What is the correct way to merge or split segments in WinAlign?
Thread poster: Tomas Mosler, DipTrans IoLET MCIL MITI

Tomas Mosler, DipTrans IoLET MCIL MITI  Identity Verified
Czech Republic
Local time: 20:55
Member (2008)
English to Czech
Sep 17, 2009

Hello,

I have (example) this in source RTF:
Today
Total

and equivalents to in in target RTF. I want to align the lines and create a TM from that.

But when I process the files with WinAlign, some separated lines / segments from source get merged into one segment, i.e.
Today Total

Then of course the source and target segments don't match.

How can I force WinAlign to respect the new line/paragraph precisely?

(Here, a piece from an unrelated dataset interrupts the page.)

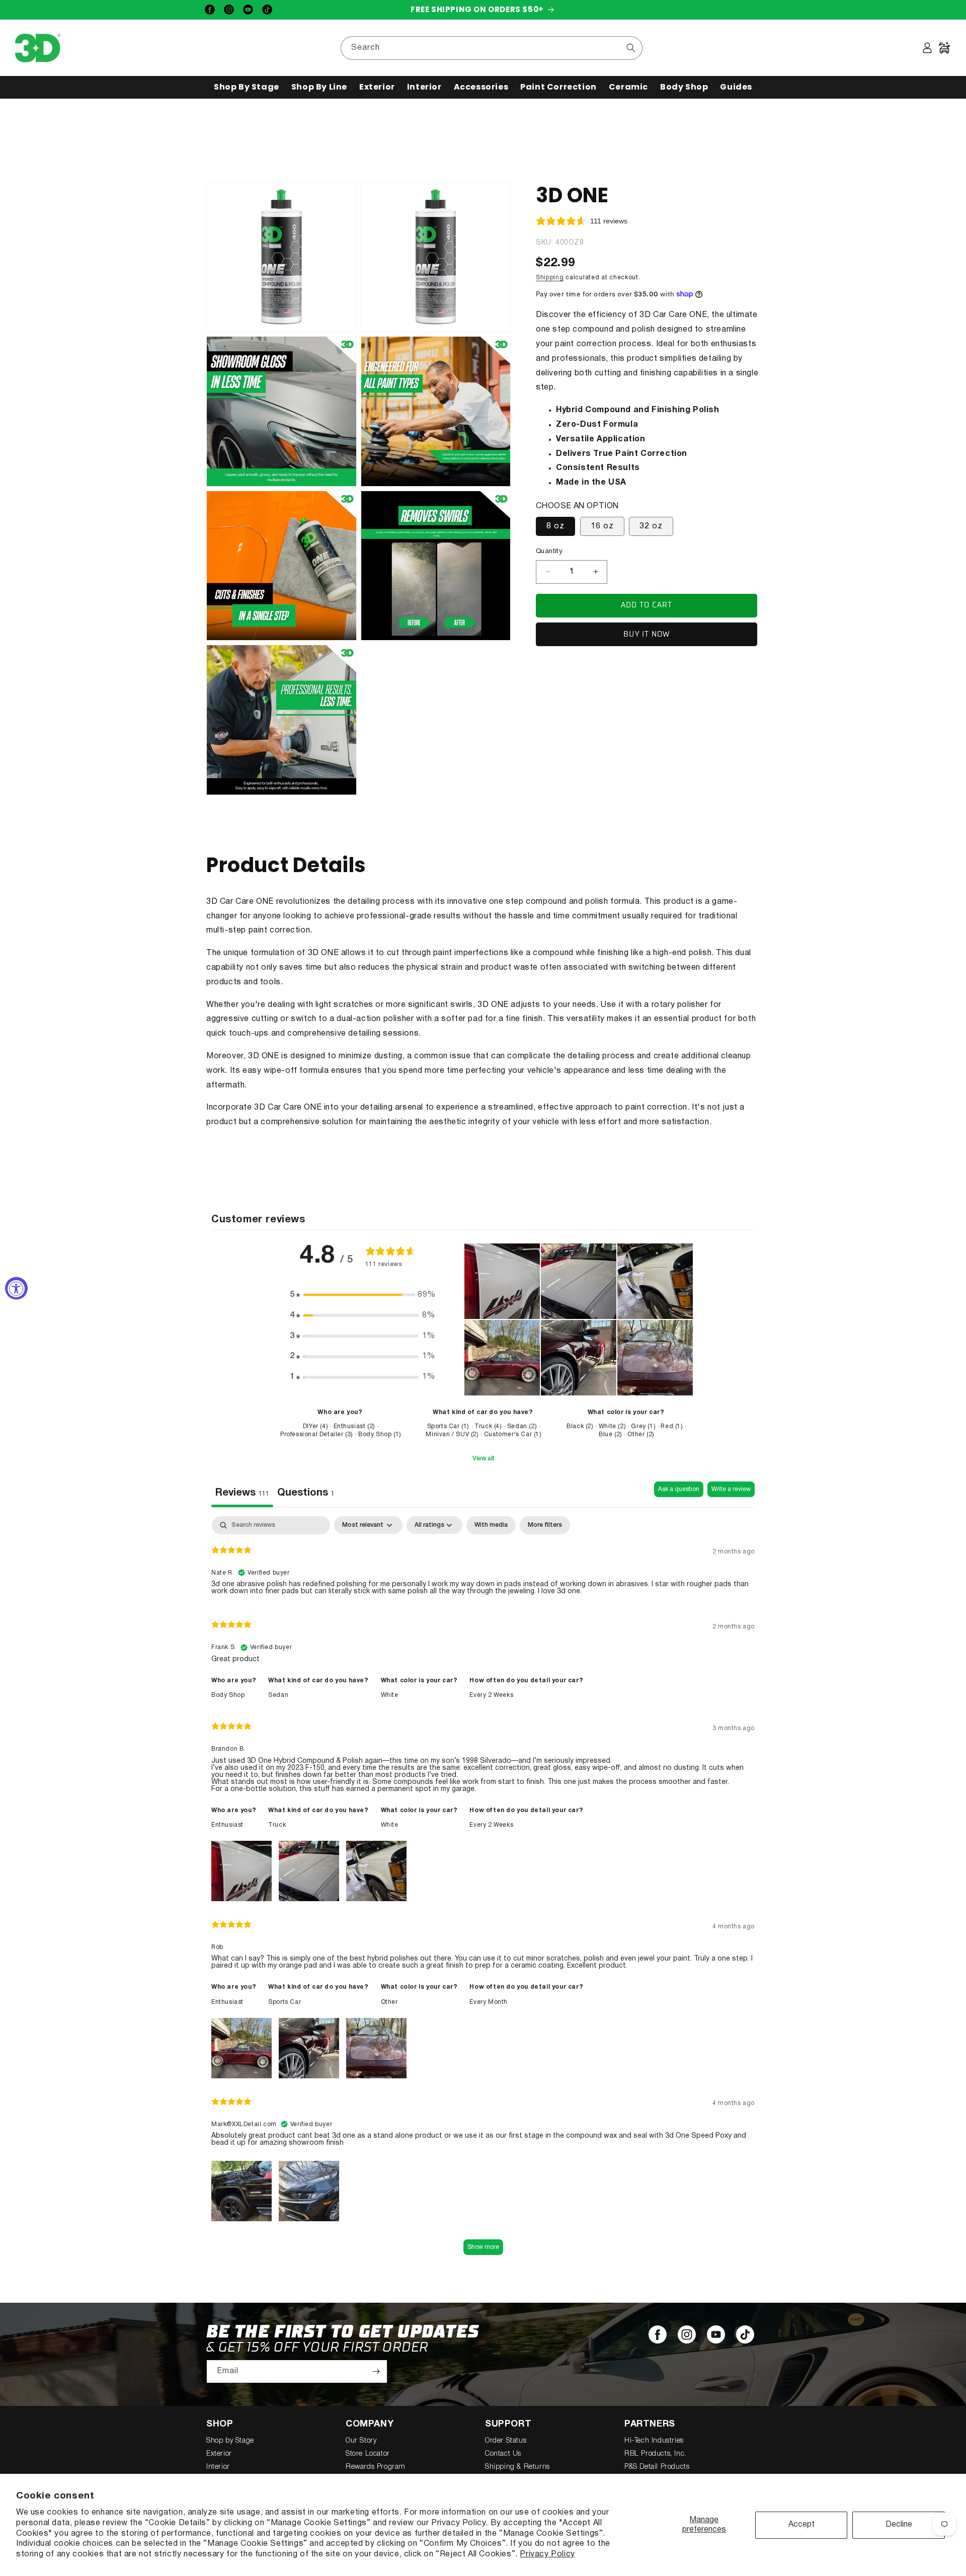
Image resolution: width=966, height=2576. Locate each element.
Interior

I tried various alignment tuning settings, but to no complete success...

Thanks for any hints.

[Subject edited by staff or moderator 2009-09-17 11:00 GMT]


 

Astrid Elke Witte  Identity Verified
Germany
Local time: 20:55
Member (2002)
German to English
+ ...
You need to undertake some manual adjustment to the segments afterwards Sep 17, 2009

Hi Tomas,

It is not very likely that you will get perfect alignment done automatically. In most cases it is necessary to make some manual adjustments afterwards.

To split a segment:

Go to the menu tab "Edit"
Choose "Edit segment", and then "Quick edit".
Then right click in the segment where you would like it to be split, e.g. between "Today" and "Total", so that you see the marker in the right place. Next choose "Split segment" from the menu that you get when you right-click.

To join two segments:

Hold down the Ctrl key in order to highlight both segments.
Choose "Join segments" from the list of options that you get when you right-click.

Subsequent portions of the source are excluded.